§ **Given text**:
ISSN: 1139-8736
Depósito Legal: B-48039-2000

1. Introduction

The purpose of this study is to investigate how directed motion is expressed in English and Spanish. The expression "directed motion" is ambiguous in at least two ways. It can be understood as motion directed to a particular destination or as motion following a direction without any explicit mention of the origin or the goal of the movement.

(1.1) I walked into my house
(1.2) I walked along the river
There is a fundamental difference between these two sentences. In terms of the classification of Aktionsart (forms of action), proposed originally in Vendler (1957 [1967]) and developed in Dowty (1979), the first one refers to an accomplishment, whereas the second presents an activity.1  The first one is bounded, whereas the second is unbounded. As a consequence, in the second example any subpart of the motion event is still an instance of that same event, whereas in the first, this is not the case. Thus, any subpart of walk along the river is still a walking-along-the-river event. In contrast, a subpart of walk into my house cannot be considered as an instance of walking into my house. This distinction is akin to the distinction between count nouns and mass nouns. Any subpart of the referent of a mass noun can still be referred to with that same noun (a grain of sand can still be labeled sand), but no part of the referent of a count noun can be referred to with that noun (unless it is a case of synecdoche, or it has been turned into a mass noun). Thus, a page of a book cannot be called a book. In this work, both types of directed motion sentences will be dealt with. The concern will be situations in which an entity moves following a particular direction. Cases of metaphorical, projected, or fictive motion will not be dealt with extensively.2

No particular theoretical perspective will be adopted. This might be viewed by some as a weakness. How can progress in a science like linguistics be made without some theoretical commitment? There are two reasons for not adopting any particular framework. The first one has to do with the fact that work written under a particular perspective ages much faster. The second one is dissatisfaction with the current fragmented state of Linguistic Theory. Drawing from a metaphor widely used in the field of Cognitive Science, linguists are like blind people trying to describe an elephant. Depending on the part of the elephant they touch, their account of what the elephant is will differ radically.

(Data on locating visible targets)
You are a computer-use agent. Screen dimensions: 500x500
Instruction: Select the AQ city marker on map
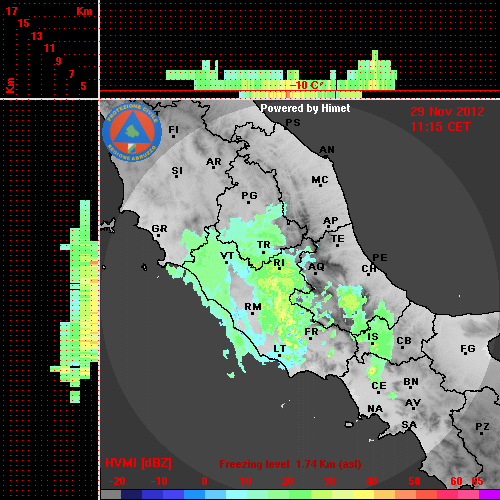click(316, 273)
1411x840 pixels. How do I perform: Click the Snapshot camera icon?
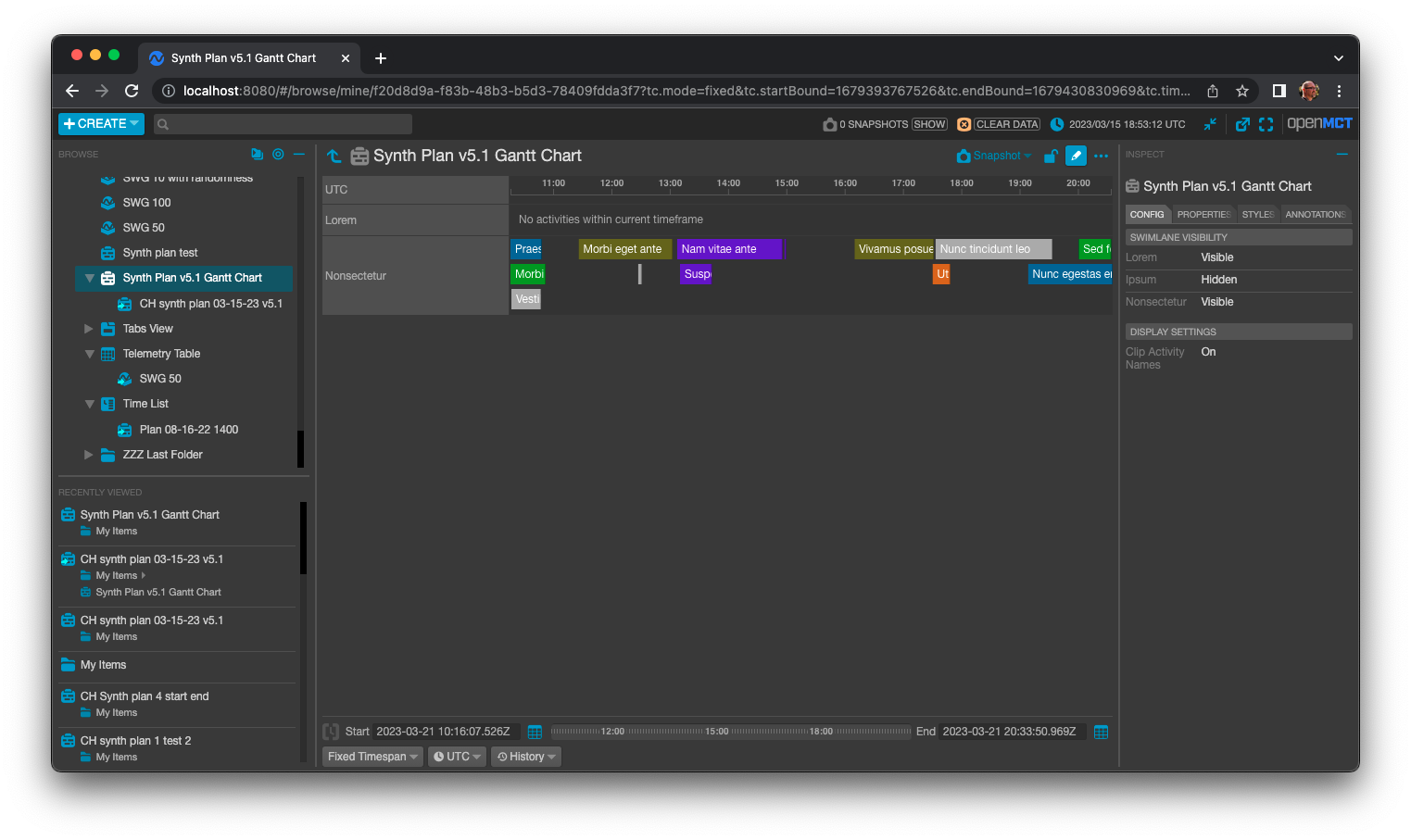964,156
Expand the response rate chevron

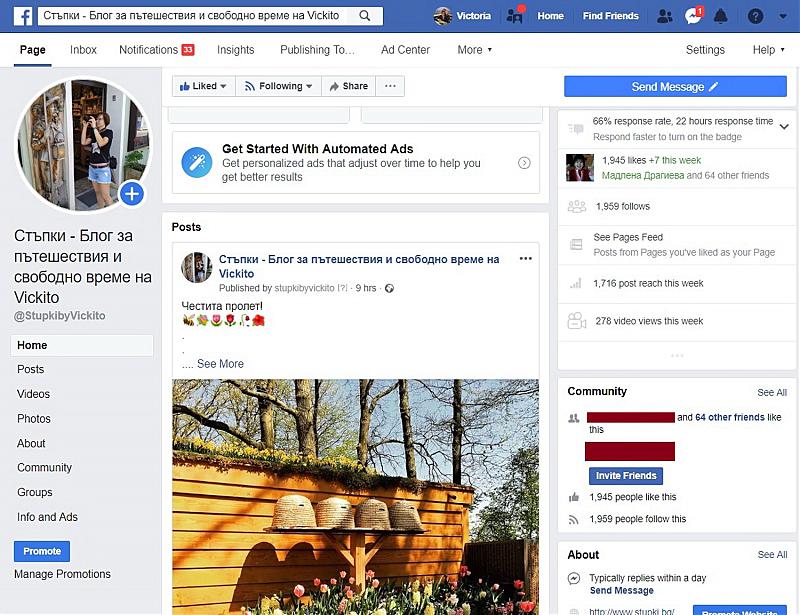(784, 123)
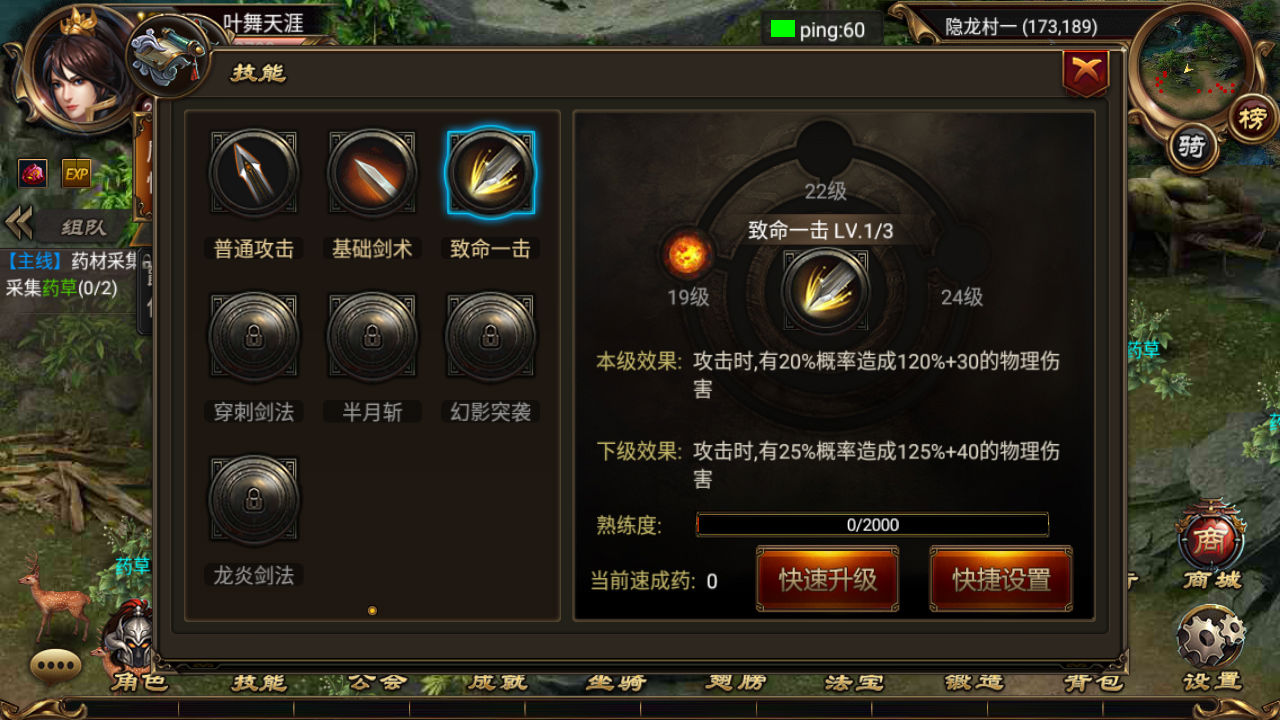The image size is (1280, 720).
Task: Open the 坐骑 menu tab
Action: 616,683
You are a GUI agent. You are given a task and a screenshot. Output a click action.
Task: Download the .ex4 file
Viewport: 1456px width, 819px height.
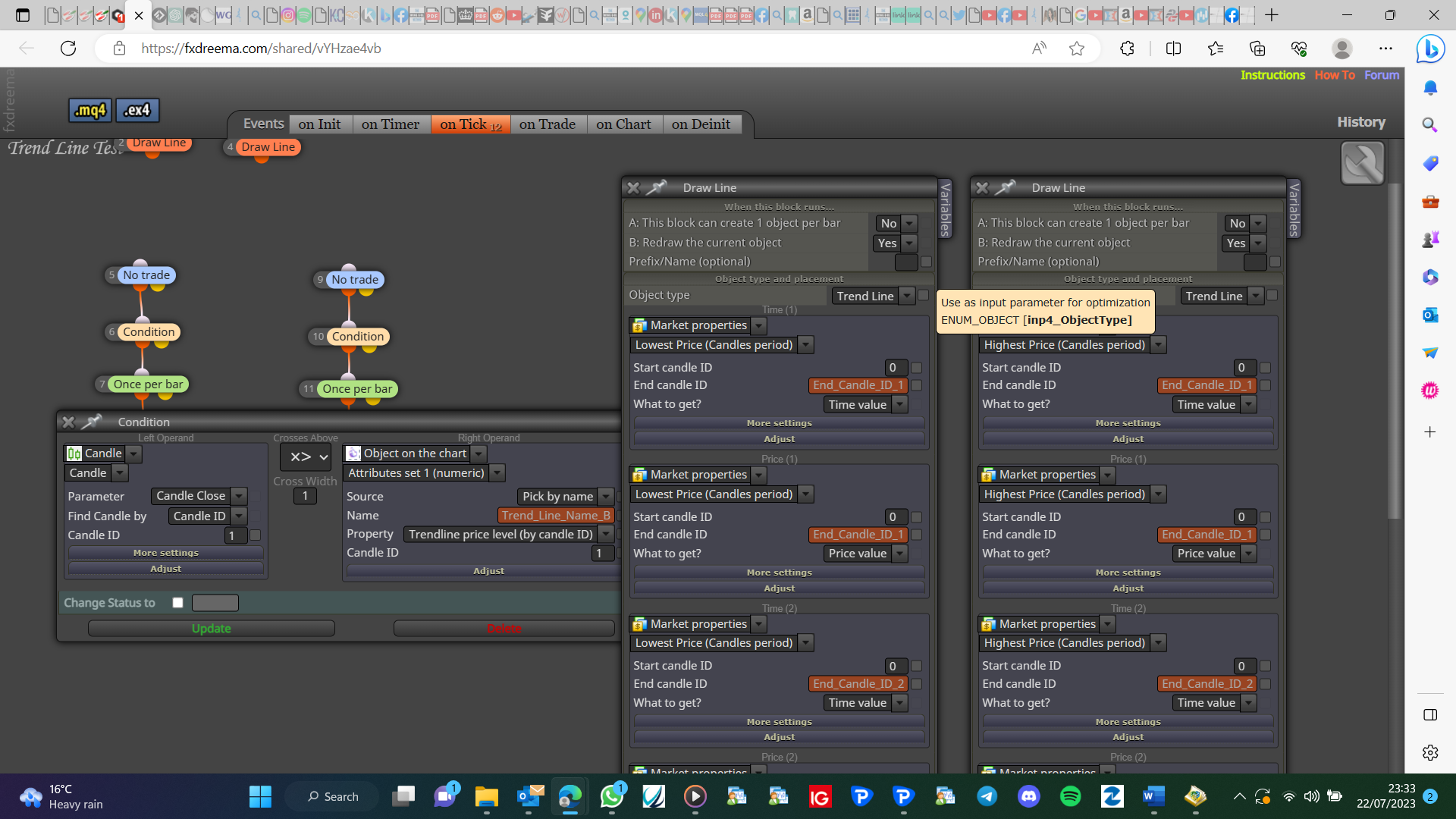(137, 110)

§ **Tasks and exercises**:
[1] List the kinds of motion that the introduction on directed motion above says will not be dealt with extensively.
[2] Translate this sentence from the introduction on directed motion into Spanish: "Thus, a page of a book cannot be called a book."

§ **Solutions in order**:
[1] metaphorical, projected, fictive

[2] Así, una página de un libro no puede llamarse libro.